● **WHAT THE TASK ASKS**
Repeat, without any change, the entries presented below.

● **Collection entries**
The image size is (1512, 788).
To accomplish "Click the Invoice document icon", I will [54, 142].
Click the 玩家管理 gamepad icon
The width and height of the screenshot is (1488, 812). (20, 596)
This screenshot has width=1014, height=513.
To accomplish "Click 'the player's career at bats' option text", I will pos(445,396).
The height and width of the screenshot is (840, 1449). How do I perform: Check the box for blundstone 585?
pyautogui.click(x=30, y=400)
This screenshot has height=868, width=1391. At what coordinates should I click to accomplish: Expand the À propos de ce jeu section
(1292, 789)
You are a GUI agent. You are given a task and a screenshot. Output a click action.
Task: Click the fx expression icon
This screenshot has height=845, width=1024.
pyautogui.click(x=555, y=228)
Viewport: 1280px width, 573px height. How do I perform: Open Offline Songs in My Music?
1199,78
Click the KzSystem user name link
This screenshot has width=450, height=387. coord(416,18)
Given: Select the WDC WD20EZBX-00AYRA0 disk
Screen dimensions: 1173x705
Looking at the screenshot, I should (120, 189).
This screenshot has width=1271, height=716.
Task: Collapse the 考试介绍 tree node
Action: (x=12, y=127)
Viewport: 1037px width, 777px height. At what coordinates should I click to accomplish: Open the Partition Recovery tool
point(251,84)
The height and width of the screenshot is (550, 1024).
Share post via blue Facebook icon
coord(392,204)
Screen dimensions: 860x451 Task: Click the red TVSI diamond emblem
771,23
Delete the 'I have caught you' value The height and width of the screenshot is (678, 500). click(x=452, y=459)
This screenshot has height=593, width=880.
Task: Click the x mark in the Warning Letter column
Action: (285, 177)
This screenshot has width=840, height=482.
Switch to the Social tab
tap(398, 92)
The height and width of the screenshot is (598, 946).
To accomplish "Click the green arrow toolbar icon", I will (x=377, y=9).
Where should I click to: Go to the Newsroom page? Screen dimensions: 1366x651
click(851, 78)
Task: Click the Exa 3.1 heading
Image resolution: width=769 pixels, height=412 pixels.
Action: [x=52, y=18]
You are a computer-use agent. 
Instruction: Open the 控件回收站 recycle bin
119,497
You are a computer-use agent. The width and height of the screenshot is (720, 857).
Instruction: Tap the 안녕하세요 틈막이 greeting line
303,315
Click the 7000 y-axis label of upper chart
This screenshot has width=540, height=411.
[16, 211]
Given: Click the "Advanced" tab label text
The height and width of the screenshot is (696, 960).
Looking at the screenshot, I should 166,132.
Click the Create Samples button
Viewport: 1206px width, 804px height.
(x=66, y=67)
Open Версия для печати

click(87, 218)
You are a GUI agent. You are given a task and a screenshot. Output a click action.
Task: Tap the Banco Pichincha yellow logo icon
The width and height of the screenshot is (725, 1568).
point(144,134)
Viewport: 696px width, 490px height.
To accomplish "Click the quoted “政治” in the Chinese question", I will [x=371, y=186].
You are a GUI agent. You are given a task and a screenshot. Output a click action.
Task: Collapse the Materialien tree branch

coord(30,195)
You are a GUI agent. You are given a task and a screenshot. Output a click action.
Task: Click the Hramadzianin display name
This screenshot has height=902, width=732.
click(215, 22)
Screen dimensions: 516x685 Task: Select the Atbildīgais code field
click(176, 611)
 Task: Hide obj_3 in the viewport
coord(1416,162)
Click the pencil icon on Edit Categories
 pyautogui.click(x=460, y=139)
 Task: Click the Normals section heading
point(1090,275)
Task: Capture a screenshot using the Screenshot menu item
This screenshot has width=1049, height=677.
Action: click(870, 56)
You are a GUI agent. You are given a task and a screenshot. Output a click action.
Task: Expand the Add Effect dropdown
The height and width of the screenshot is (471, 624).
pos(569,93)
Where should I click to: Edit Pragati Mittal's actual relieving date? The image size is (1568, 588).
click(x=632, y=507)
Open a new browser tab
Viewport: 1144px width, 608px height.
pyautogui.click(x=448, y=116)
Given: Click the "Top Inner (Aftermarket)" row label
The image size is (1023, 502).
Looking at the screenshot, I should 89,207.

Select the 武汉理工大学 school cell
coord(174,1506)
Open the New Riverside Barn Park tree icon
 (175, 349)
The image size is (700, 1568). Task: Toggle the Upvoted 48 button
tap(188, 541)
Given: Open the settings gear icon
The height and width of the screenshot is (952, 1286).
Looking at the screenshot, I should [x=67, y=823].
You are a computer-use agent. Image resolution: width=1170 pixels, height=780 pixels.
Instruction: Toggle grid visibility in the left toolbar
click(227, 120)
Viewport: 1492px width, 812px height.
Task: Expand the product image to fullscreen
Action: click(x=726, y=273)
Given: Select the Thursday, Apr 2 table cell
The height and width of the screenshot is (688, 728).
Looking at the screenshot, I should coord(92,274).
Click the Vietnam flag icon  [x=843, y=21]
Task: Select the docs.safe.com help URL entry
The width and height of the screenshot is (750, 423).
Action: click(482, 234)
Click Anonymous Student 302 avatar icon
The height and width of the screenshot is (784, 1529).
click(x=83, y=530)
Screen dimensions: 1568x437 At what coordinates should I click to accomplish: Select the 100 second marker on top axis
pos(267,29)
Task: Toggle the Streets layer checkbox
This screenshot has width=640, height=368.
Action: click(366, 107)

● **RESULT OF THIS EXERCISE**
The image size is (1512, 788).
To accomplish "Click the Invoice document icon", I will [54, 142].
Click the 玩家管理 gamepad icon
The width and height of the screenshot is (1488, 812). (20, 596)
This screenshot has width=1014, height=513.
To accomplish "Click 'the player's career at bats' option text", I will pos(445,396).
The height and width of the screenshot is (840, 1449). How do I perform: Check the box for blundstone 585?
pyautogui.click(x=30, y=400)
This screenshot has height=868, width=1391. At what coordinates should I click to accomplish: Expand the À propos de ce jeu section
(1292, 789)
You are a GUI agent. You are given a task and a screenshot. Output a click action.
Task: Click the fx expression icon
This screenshot has height=845, width=1024.
pyautogui.click(x=555, y=228)
Viewport: 1280px width, 573px height. How do I perform: Open Offline Songs in My Music?
1199,78
Click the KzSystem user name link
This screenshot has width=450, height=387. coord(416,18)
Given: Select the WDC WD20EZBX-00AYRA0 disk
Screen dimensions: 1173x705
Looking at the screenshot, I should (120, 189).
This screenshot has width=1271, height=716.
Task: Collapse the 考试介绍 tree node
Action: (x=12, y=127)
Viewport: 1037px width, 777px height. At what coordinates should I click to accomplish: Open the Partition Recovery tool
point(251,84)
The height and width of the screenshot is (550, 1024).
Share post via blue Facebook icon
coord(392,204)
Screen dimensions: 860x451 Task: Click the red TVSI diamond emblem
771,23
Delete the 'I have caught you' value The height and width of the screenshot is (678, 500). click(x=452, y=459)
This screenshot has height=593, width=880.
Task: Click the x mark in the Warning Letter column
Action: (285, 177)
This screenshot has width=840, height=482.
Switch to the Social tab
tap(398, 92)
The height and width of the screenshot is (598, 946).
To accomplish "Click the green arrow toolbar icon", I will (x=377, y=9).
Where should I click to: Go to the Newsroom page? Screen dimensions: 1366x651
click(851, 78)
Task: Click the Exa 3.1 heading
Image resolution: width=769 pixels, height=412 pixels.
Action: [x=52, y=18]
You are a computer-use agent. 
Instruction: Open the 控件回收站 recycle bin
119,497
You are a computer-use agent. The width and height of the screenshot is (720, 857).
Instruction: Tap the 안녕하세요 틈막이 greeting line
303,315
Click the 7000 y-axis label of upper chart
This screenshot has width=540, height=411.
[16, 211]
Given: Click the "Advanced" tab label text
The height and width of the screenshot is (696, 960).
Looking at the screenshot, I should 166,132.
Click the Create Samples button
Viewport: 1206px width, 804px height.
(x=66, y=67)
Open Версия для печати

click(87, 218)
You are a GUI agent. You are given a task and a screenshot. Output a click action.
Task: Tap the Banco Pichincha yellow logo icon
The width and height of the screenshot is (725, 1568).
point(144,134)
Viewport: 696px width, 490px height.
To accomplish "Click the quoted “政治” in the Chinese question", I will [x=371, y=186].
You are a GUI agent. You are given a task and a screenshot. Output a click action.
Task: Collapse the Materialien tree branch

coord(30,195)
You are a GUI agent. You are given a task and a screenshot. Output a click action.
Task: Click the Hramadzianin display name
This screenshot has height=902, width=732.
click(215, 22)
Screen dimensions: 516x685 Task: Select the Atbildīgais code field
click(176, 611)
 Task: Hide obj_3 in the viewport
coord(1416,162)
Click the pencil icon on Edit Categories
 pyautogui.click(x=460, y=139)
 Task: Click the Normals section heading
point(1090,275)
Task: Capture a screenshot using the Screenshot menu item
This screenshot has width=1049, height=677.
Action: click(870, 56)
You are a GUI agent. You are given a task and a screenshot. Output a click action.
Task: Expand the Add Effect dropdown
The height and width of the screenshot is (471, 624).
pos(569,93)
Where should I click to: Edit Pragati Mittal's actual relieving date? The image size is (1568, 588).
click(x=632, y=507)
Open a new browser tab
Viewport: 1144px width, 608px height.
pyautogui.click(x=448, y=116)
Given: Click the "Top Inner (Aftermarket)" row label
The image size is (1023, 502).
Looking at the screenshot, I should 89,207.

Select the 武汉理工大学 school cell
coord(174,1506)
Open the New Riverside Barn Park tree icon
 (175, 349)
The image size is (700, 1568). Task: Toggle the Upvoted 48 button
tap(188, 541)
Given: Open the settings gear icon
The height and width of the screenshot is (952, 1286).
Looking at the screenshot, I should [x=67, y=823].
You are a computer-use agent. Image resolution: width=1170 pixels, height=780 pixels.
Instruction: Toggle grid visibility in the left toolbar
click(227, 120)
Viewport: 1492px width, 812px height.
Task: Expand the product image to fullscreen
Action: click(x=726, y=273)
Given: Select the Thursday, Apr 2 table cell
The height and width of the screenshot is (688, 728).
Looking at the screenshot, I should coord(92,274).
Click the Vietnam flag icon  [x=843, y=21]
Task: Select the docs.safe.com help URL entry
The width and height of the screenshot is (750, 423).
Action: click(482, 234)
Click Anonymous Student 302 avatar icon
The height and width of the screenshot is (784, 1529).
click(x=83, y=530)
Screen dimensions: 1568x437 At what coordinates should I click to accomplish: Select the 100 second marker on top axis
pos(267,29)
Task: Toggle the Streets layer checkbox
This screenshot has width=640, height=368.
Action: click(366, 107)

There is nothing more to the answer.